Only the lines from the one containing "Click the EN keyboard layout indicator" through the end of the entries are to be copied, exactly and without pictures, please.
*** RECORDS FOR PROCESSING Section Begins ***
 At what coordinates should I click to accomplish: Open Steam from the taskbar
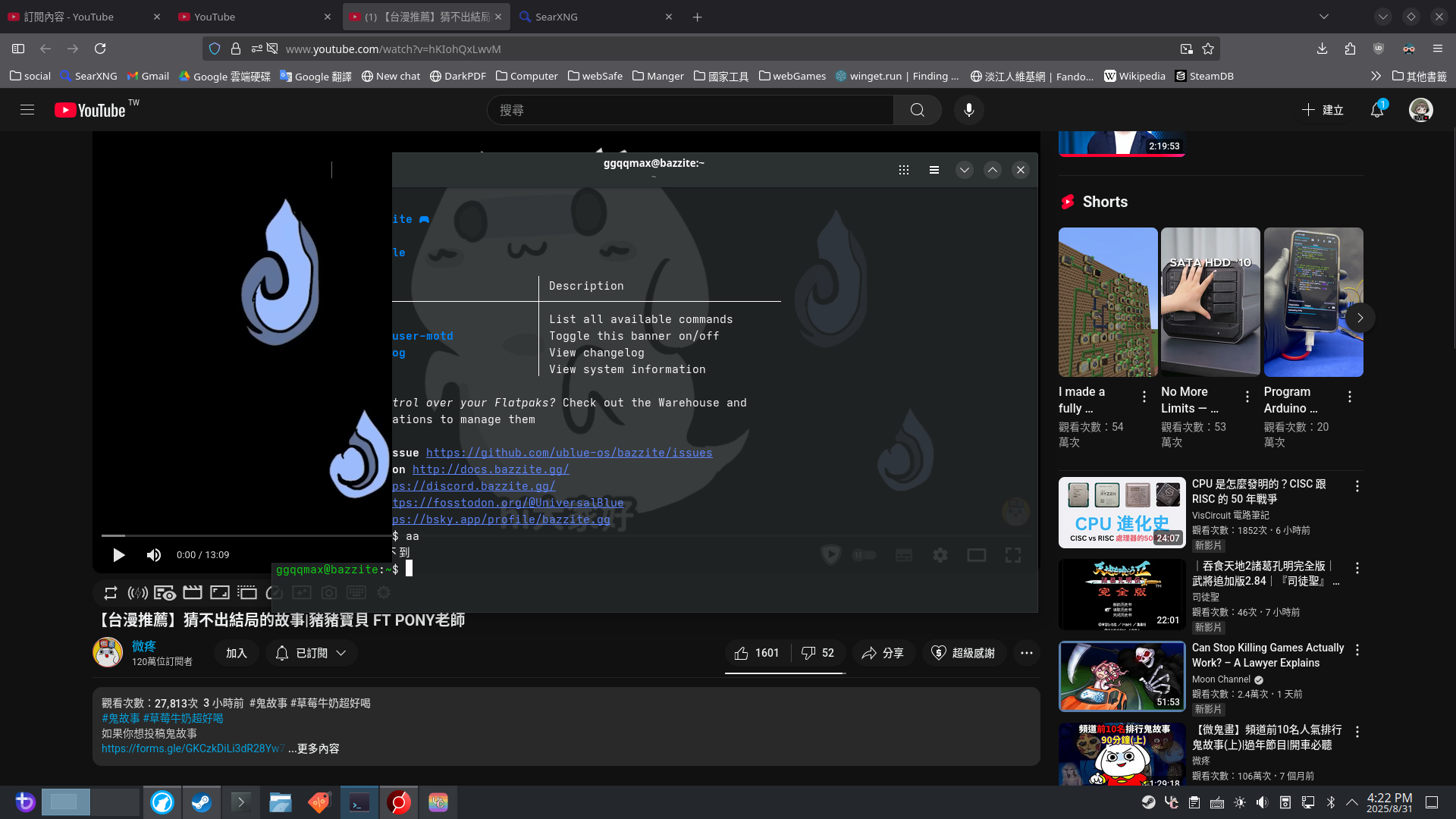[x=201, y=802]
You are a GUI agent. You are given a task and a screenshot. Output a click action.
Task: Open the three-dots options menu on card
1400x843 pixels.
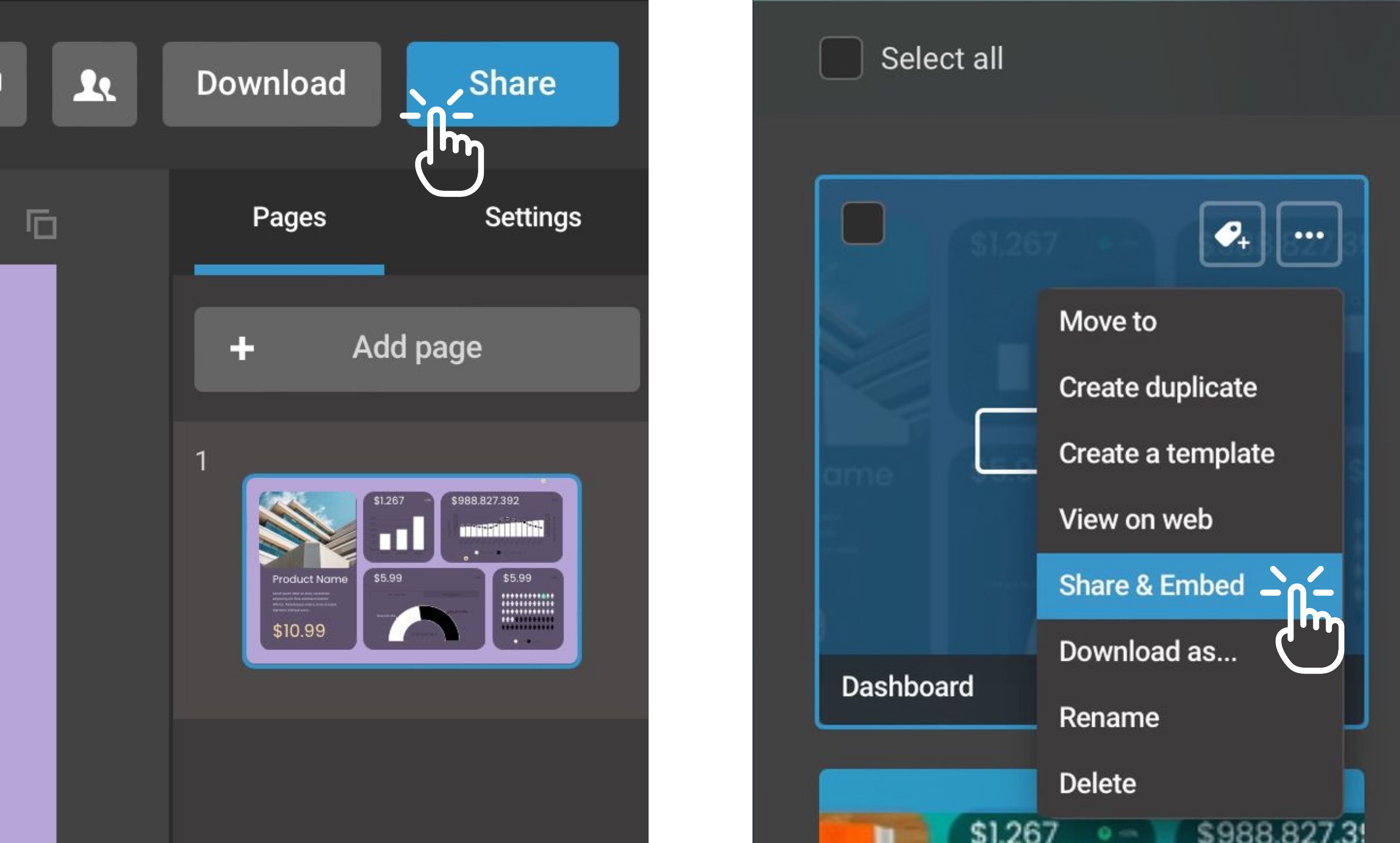click(1308, 234)
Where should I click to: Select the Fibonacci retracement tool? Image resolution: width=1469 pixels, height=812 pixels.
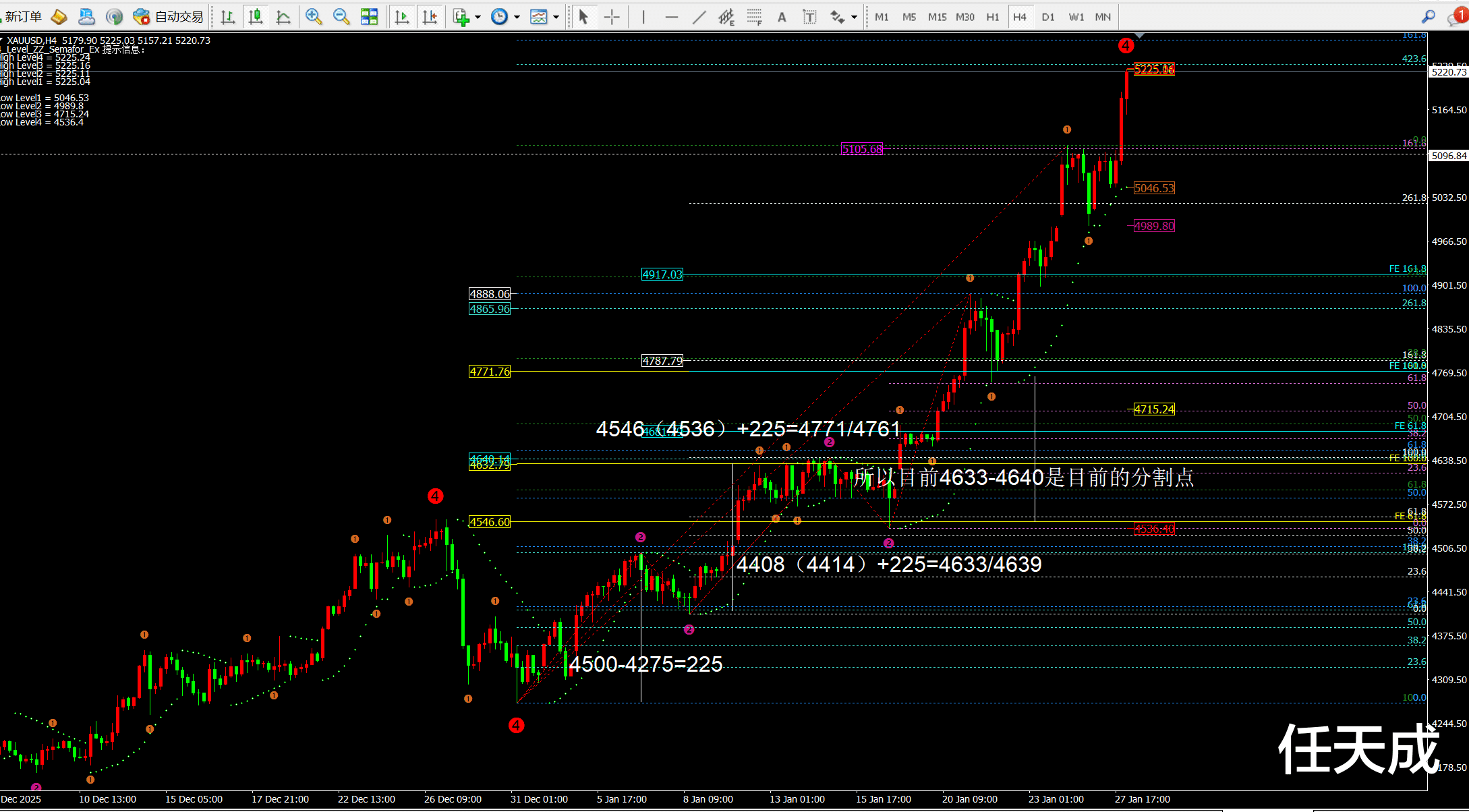754,17
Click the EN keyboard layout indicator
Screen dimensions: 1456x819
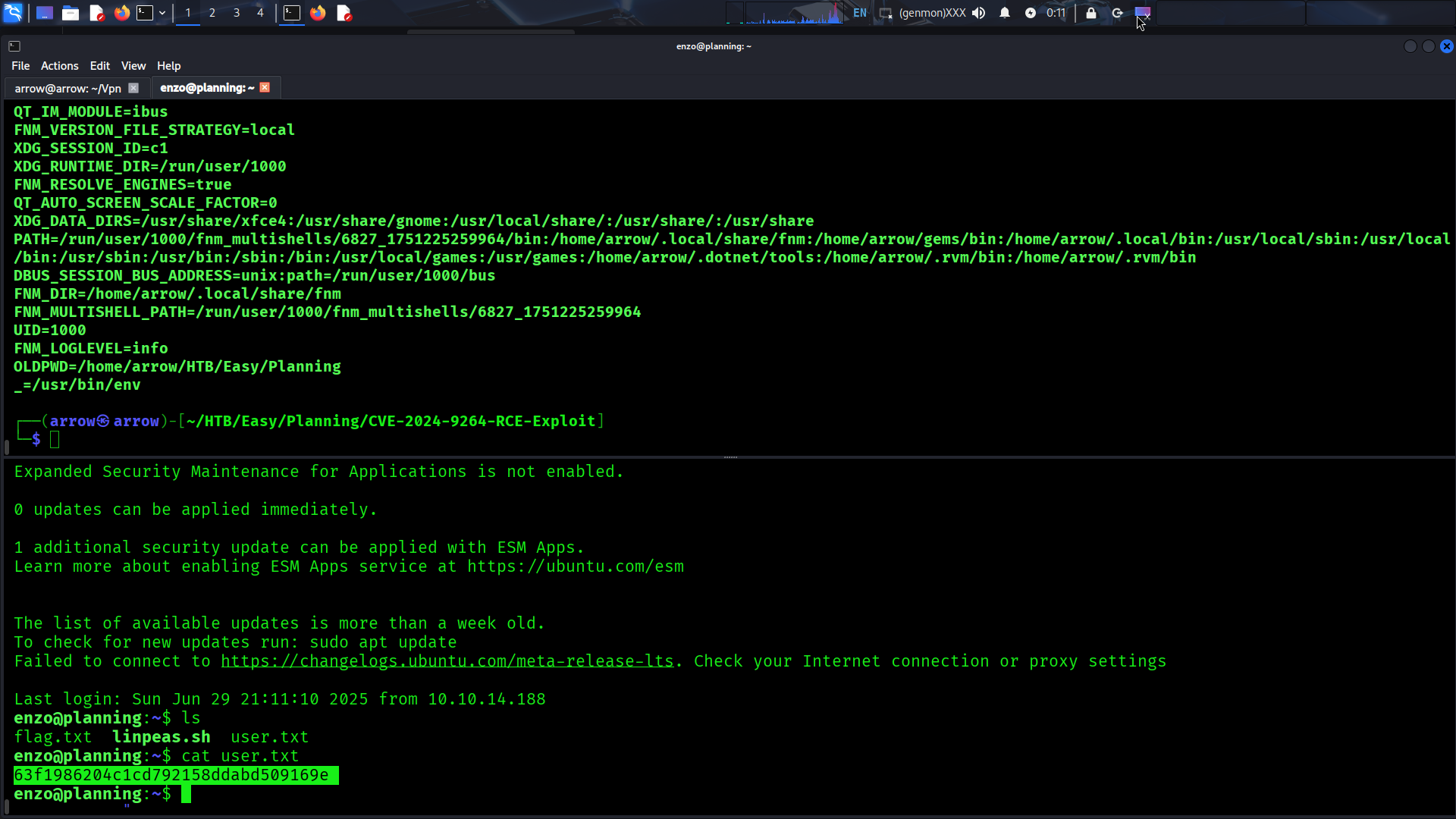click(x=859, y=13)
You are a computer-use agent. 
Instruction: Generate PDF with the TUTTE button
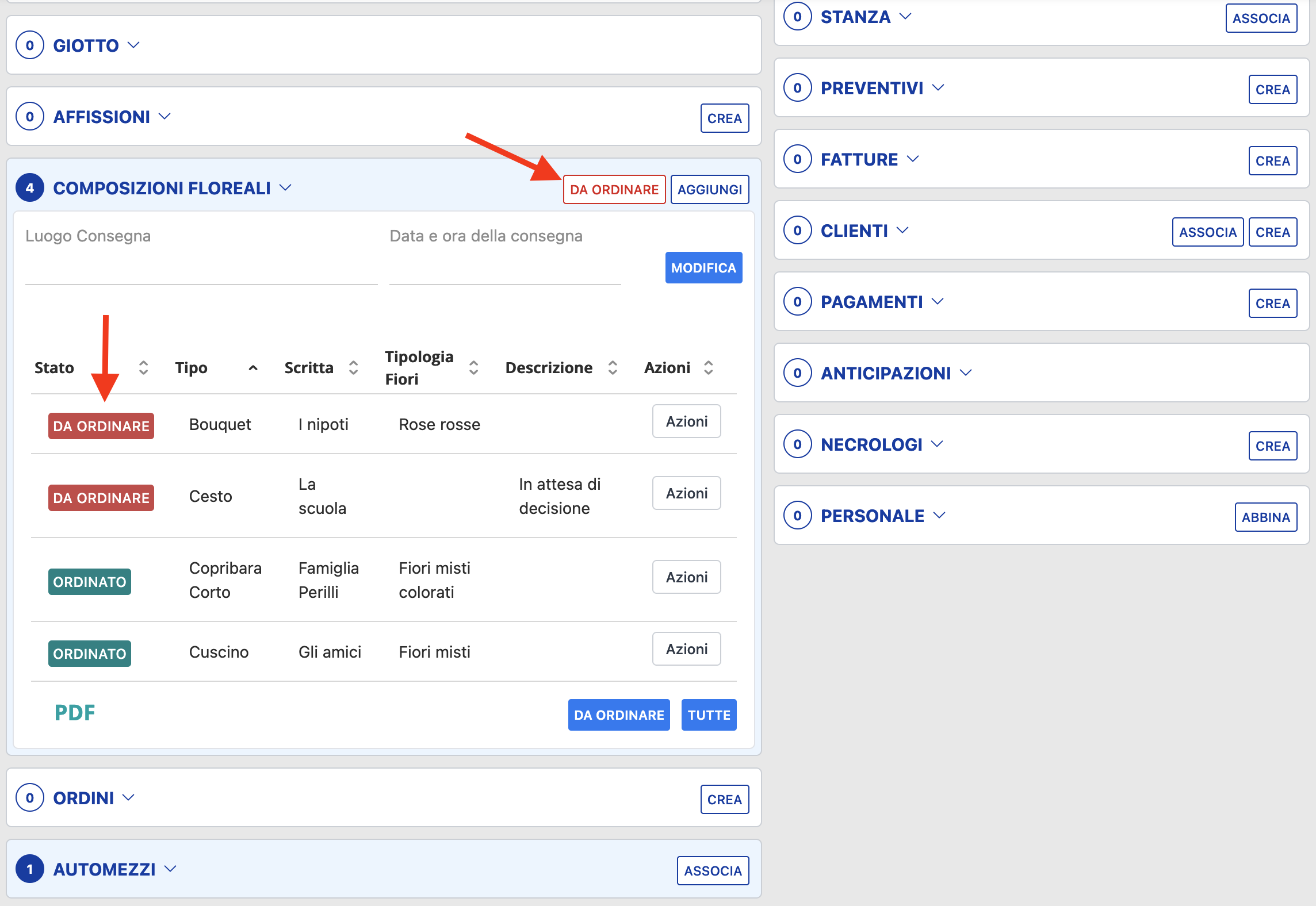[x=708, y=715]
*** RECORDS FOR PROCESSING Section Ends ***
> **TASK RESPONSE**
Click the EN keyboard layout indicator
Screen dimensions: 1456x819
click(x=859, y=13)
You are a computer-use agent. 
Instruction: Generate PDF with the TUTTE button
[x=708, y=715]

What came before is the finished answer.